Rewrite as a numbered list the lines of the listing, starting with the line containing "Where should I" and going on through the end of the listing. Leave out blank lines and the pictures.

— begin Listing —

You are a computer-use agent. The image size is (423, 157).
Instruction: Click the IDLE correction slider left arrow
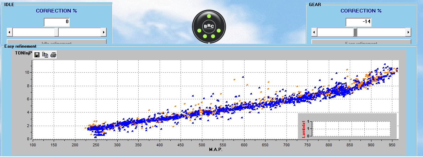pyautogui.click(x=9, y=32)
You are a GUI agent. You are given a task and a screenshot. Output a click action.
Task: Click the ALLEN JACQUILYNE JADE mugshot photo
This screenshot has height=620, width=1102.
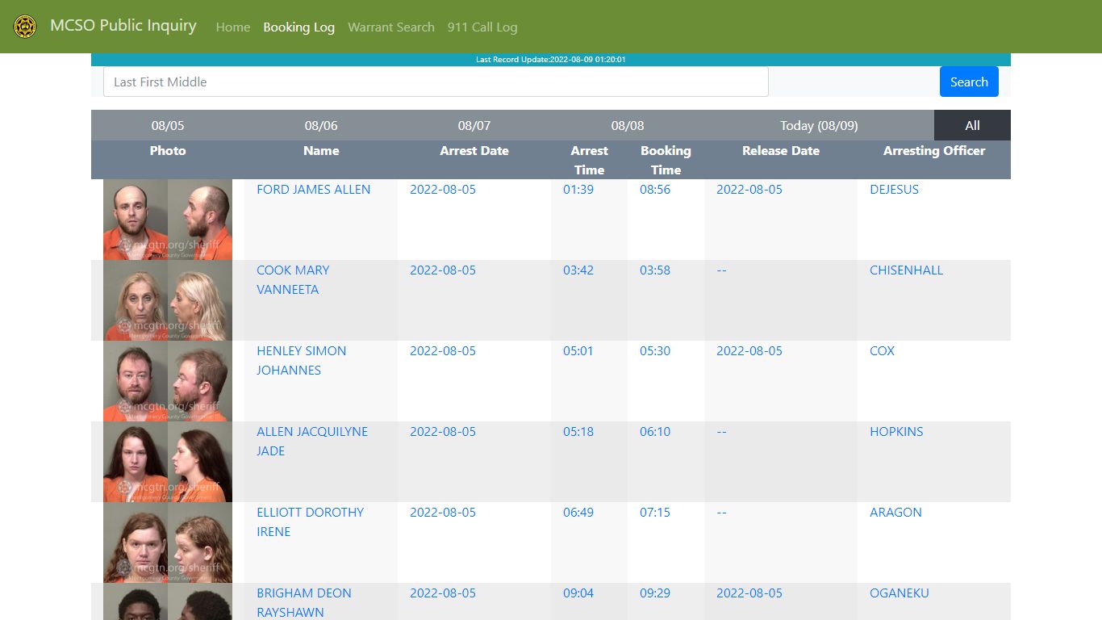(168, 462)
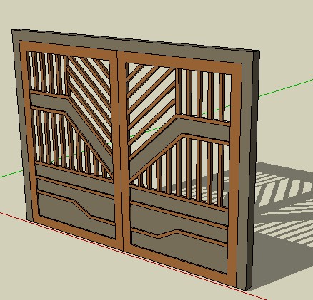313x300 pixels.
Task: Click the vertical bars at the left door's top-left
Action: (x=48, y=73)
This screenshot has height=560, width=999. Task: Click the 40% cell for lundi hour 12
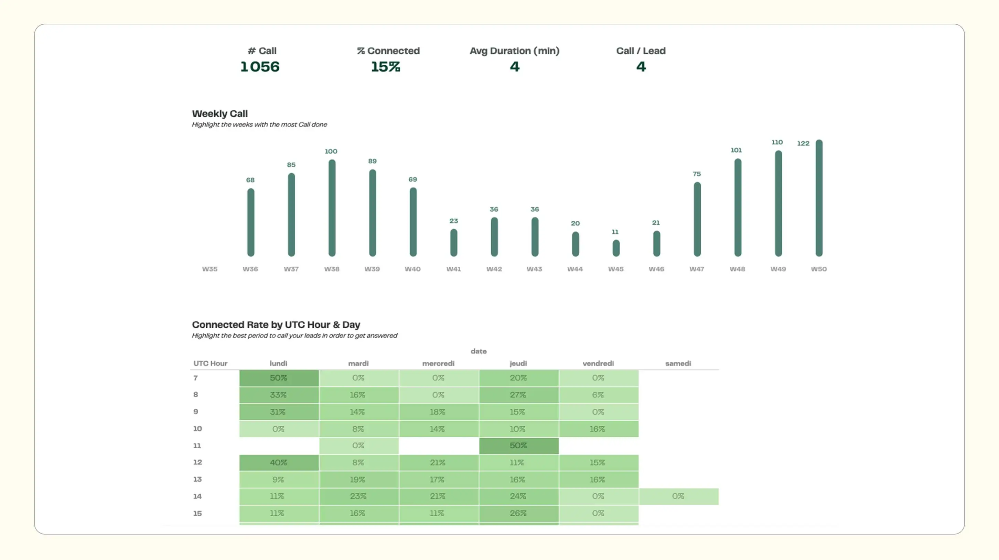(278, 463)
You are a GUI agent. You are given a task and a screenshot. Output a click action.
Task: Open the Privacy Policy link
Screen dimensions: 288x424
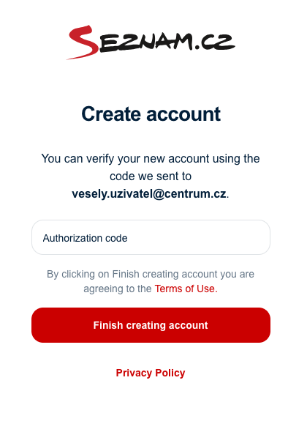[151, 373]
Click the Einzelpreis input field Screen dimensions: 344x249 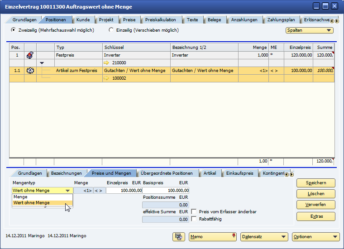click(x=124, y=191)
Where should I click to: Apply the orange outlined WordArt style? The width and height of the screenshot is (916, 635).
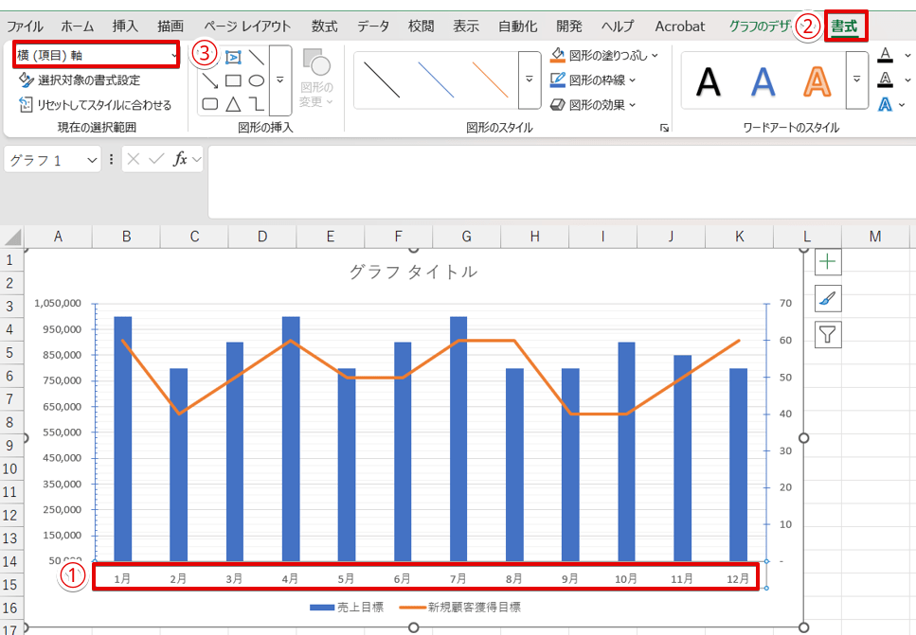(817, 81)
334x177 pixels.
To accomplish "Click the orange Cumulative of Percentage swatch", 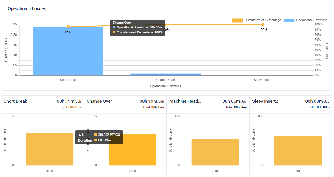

— end Listing —

**Solution for this problem**
1. Where should I click to: Apply the orange outlined WordArt style? The width and height of the screenshot is (916, 635).
2. (817, 81)
3. 334x177 pixels.
4. To accomplish "Click the orange Cumulative of Percentage swatch", 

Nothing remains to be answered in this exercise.